As far as cardiac RPM, there is no stopping this trend now – it is in full ascendance. With some of the bureaucratic hurdles removed and with technological innovation making both consumer and clinical grade wearables increasingly accurate in terms of data capture and interpretation, it is ready for prime time.

Of course, as with every major technology shift, there are some “kinks” to the current mobile cardiac outpatient telemetry offerings that still need to be ironed out. One of those is the potential for false alerts of detected arrhythmias, which necessarily prompt physicians to stop what they are doing in order to review the strip and possibly even ask the patient to come into the clinic for a check-up. The technology and algorithms built into those devices need to improve to a point where they only flag actually dangerous rhythms and not the occasional irregular heart beat.

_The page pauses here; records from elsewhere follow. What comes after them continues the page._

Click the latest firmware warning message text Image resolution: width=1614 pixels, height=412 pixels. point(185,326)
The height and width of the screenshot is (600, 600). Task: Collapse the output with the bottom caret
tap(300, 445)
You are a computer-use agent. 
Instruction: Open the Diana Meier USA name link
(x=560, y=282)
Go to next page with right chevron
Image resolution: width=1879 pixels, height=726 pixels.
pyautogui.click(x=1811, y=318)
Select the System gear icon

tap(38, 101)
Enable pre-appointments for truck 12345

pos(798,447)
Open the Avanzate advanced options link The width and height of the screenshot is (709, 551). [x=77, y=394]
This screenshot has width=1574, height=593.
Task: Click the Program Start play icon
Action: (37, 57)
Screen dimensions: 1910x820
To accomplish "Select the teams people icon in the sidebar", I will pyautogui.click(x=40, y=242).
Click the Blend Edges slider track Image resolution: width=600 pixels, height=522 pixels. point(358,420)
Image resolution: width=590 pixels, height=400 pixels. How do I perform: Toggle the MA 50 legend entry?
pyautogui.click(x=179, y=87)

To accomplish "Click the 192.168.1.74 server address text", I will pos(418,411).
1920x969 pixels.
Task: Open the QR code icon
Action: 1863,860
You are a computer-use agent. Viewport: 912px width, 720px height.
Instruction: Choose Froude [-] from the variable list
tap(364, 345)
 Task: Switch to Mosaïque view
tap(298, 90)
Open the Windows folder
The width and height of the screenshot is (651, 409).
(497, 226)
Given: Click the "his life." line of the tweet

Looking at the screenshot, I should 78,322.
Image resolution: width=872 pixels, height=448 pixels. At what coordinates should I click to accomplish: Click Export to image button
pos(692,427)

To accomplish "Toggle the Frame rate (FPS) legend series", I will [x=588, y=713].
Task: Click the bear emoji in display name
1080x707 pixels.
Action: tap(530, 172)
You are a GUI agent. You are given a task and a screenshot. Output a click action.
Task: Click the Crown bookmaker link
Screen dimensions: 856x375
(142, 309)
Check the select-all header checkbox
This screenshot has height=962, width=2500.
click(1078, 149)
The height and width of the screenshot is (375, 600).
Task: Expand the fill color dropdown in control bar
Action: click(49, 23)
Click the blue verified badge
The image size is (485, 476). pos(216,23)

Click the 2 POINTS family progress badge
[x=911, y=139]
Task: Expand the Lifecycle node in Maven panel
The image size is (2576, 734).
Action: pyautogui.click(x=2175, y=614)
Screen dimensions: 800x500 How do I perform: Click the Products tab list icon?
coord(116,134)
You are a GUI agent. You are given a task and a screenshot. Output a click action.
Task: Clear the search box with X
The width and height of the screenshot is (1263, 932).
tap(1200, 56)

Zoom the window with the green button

Another key issue that needs to be ironed out is on the user side. It´s the phenomenon of the worried well – patients who believe they need to send an EKG strip to their doctor many times a day just because they want to know if they have a normal sinus rhythm. Clinics, including our own, can become quickly overwhelmed by the volume of data coming in from this type of anxious patient who is sending literally hundreds of transmissions of their heart rhythm with an expectation that their doctor has nothing else to do but to review every one of these. Apart from the distractions caused by all these data, the real trouble there is sorting out which ones of those rhythms are dangerous and need to be addressed immediately and which ones can be triaged to not be reviewed. No physician wants to miss something potentially dangerous and this could also be risky from a medical legal standpoint, if they had the information and somehow didn´t see and act on it.

To address both of these challenges, providers and payers need to figure out a way to support the process of reviewing and billing for these transmissions, because they require a substantial amount of time. In reality, we are talking about technology-enabled, real-time patient-reported data; for clinical researchers and evangelists in the value-based healthcare camp, that is the Holy Grail, but in the trenches it can look very different.

One possible solution to the reviewing problem could be a type of platform that acts as a middleman between the patient´s cardiac telemetry device and their physician, and ensures that the data reach their destination while respecting doctors´ time and competing direct care commitments. At my practice we recently partnered with a technology company called Cliexa, which provides a suite of cloud-based home health platforms that do just that: capture and integrate patient-reported data directly into users´ electronic medical records. Cliexa´s cardiology platform PULSE was developed in partnership with the American College of Cardiology and we are currently trialling it for the remote management of our patients with symptomatic AFib. We are also planning to test it out next for remote monitoring of patients with hypertension, specifically to supervise their medication adherence and blood pressure measurements.

It is hard for me to imagine that with the progress we´ve made in the last few months in terms of our ability to be more nimble with visits, to be more conveniently accessible for patients, and to conduct things remotely without compromising quality of care, we are going to just go back to how things were before the pandemic. If there's any good that can come of the Covid era, I think it's the coming-of-age of technologies that can really transform the legacy healthcare model and make digital health the default, rather than an elective, option.